---- Extracted records

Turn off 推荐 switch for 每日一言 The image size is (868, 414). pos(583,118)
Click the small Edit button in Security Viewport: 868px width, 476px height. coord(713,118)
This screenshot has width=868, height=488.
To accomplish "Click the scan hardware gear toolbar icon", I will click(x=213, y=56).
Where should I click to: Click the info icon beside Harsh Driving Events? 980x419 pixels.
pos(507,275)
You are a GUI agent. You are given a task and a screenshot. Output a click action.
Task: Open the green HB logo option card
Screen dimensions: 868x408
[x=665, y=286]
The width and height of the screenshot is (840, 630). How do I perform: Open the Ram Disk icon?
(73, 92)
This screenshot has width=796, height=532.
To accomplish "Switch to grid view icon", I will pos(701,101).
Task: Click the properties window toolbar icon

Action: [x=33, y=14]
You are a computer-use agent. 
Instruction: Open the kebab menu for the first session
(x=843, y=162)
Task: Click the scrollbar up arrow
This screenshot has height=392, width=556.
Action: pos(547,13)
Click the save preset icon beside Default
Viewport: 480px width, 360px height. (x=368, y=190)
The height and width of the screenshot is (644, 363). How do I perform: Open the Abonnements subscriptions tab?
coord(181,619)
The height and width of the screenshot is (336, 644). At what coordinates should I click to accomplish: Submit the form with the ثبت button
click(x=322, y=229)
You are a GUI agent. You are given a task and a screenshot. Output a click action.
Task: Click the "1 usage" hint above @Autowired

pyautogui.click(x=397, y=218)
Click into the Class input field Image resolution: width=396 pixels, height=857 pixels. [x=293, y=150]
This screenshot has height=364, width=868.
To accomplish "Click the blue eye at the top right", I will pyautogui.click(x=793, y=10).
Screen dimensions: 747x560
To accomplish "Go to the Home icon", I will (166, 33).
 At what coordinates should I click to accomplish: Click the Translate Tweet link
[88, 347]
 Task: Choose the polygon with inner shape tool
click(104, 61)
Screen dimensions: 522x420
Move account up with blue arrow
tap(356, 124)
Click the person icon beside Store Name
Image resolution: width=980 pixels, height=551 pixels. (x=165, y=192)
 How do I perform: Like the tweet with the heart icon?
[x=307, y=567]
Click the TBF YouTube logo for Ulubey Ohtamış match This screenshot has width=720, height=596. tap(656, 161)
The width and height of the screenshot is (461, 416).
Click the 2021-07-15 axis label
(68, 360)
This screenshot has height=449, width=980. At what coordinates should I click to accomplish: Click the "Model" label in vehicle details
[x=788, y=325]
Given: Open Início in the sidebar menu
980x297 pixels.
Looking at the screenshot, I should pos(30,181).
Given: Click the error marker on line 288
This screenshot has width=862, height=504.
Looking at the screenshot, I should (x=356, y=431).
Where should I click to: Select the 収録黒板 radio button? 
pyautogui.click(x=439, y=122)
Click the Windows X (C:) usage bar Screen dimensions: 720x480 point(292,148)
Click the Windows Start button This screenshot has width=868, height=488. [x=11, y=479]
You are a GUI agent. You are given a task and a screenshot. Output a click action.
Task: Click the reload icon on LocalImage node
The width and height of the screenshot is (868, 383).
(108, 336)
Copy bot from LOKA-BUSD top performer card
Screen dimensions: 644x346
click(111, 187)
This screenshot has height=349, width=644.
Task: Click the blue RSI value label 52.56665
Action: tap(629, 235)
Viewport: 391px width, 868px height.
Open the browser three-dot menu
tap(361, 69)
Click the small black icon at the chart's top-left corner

--------

Make an exact copy of all the data.

● **Solution for this task**:
Turn off 推荐 switch for 每日一言 The image size is (868, 414). pos(583,118)
Click the small Edit button in Security Viewport: 868px width, 476px height. coord(713,118)
This screenshot has width=868, height=488.
To accomplish "Click the scan hardware gear toolbar icon", I will click(x=213, y=56).
Where should I click to: Click the info icon beside Harsh Driving Events? 980x419 pixels.
pos(507,275)
You are a GUI agent. You are given a task and a screenshot. Output a click action.
Task: Open the green HB logo option card
Screen dimensions: 868x408
[x=665, y=286]
The width and height of the screenshot is (840, 630). How do I perform: Open the Ram Disk icon?
(73, 92)
This screenshot has width=796, height=532.
To accomplish "Switch to grid view icon", I will pos(701,101).
Task: Click the properties window toolbar icon

Action: [x=33, y=14]
You are a computer-use agent. 
Instruction: Open the kebab menu for the first session
(x=843, y=162)
Task: Click the scrollbar up arrow
This screenshot has height=392, width=556.
Action: pos(547,13)
Click the save preset icon beside Default
Viewport: 480px width, 360px height. (x=368, y=190)
The height and width of the screenshot is (644, 363). How do I perform: Open the Abonnements subscriptions tab?
coord(181,619)
The height and width of the screenshot is (336, 644). At what coordinates should I click to accomplish: Submit the form with the ثبت button
click(x=322, y=229)
You are a GUI agent. You are given a task and a screenshot. Output a click action.
Task: Click the "1 usage" hint above @Autowired

pyautogui.click(x=397, y=218)
Click into the Class input field Image resolution: width=396 pixels, height=857 pixels. [x=293, y=150]
This screenshot has height=364, width=868.
To accomplish "Click the blue eye at the top right", I will pyautogui.click(x=793, y=10).
Screen dimensions: 747x560
To accomplish "Go to the Home icon", I will (166, 33).
 At what coordinates should I click to accomplish: Click the Translate Tweet link
[88, 347]
 Task: Choose the polygon with inner shape tool
click(104, 61)
Screen dimensions: 522x420
Move account up with blue arrow
tap(356, 124)
Click the person icon beside Store Name
Image resolution: width=980 pixels, height=551 pixels. (x=165, y=192)
 How do I perform: Like the tweet with the heart icon?
[x=307, y=567]
Click the TBF YouTube logo for Ulubey Ohtamış match This screenshot has width=720, height=596. tap(656, 161)
The width and height of the screenshot is (461, 416).
Click the 2021-07-15 axis label
(68, 360)
This screenshot has height=449, width=980. At what coordinates should I click to accomplish: Click the "Model" label in vehicle details
[x=788, y=325]
Given: Open Início in the sidebar menu
980x297 pixels.
Looking at the screenshot, I should pos(30,181).
Given: Click the error marker on line 288
This screenshot has width=862, height=504.
Looking at the screenshot, I should (x=356, y=431).
Where should I click to: Select the 収録黒板 radio button? 
pyautogui.click(x=439, y=122)
Click the Windows X (C:) usage bar Screen dimensions: 720x480 point(292,148)
Click the Windows Start button This screenshot has width=868, height=488. [x=11, y=479]
You are a GUI agent. You are given a task and a screenshot. Output a click action.
Task: Click the reload icon on LocalImage node
The width and height of the screenshot is (868, 383).
(108, 336)
Copy bot from LOKA-BUSD top performer card
Screen dimensions: 644x346
click(111, 187)
This screenshot has height=349, width=644.
Task: Click the blue RSI value label 52.56665
Action: tap(629, 235)
Viewport: 391px width, 868px height.
Open the browser three-dot menu
tap(361, 69)
Click the small black icon at the chart's top-left corner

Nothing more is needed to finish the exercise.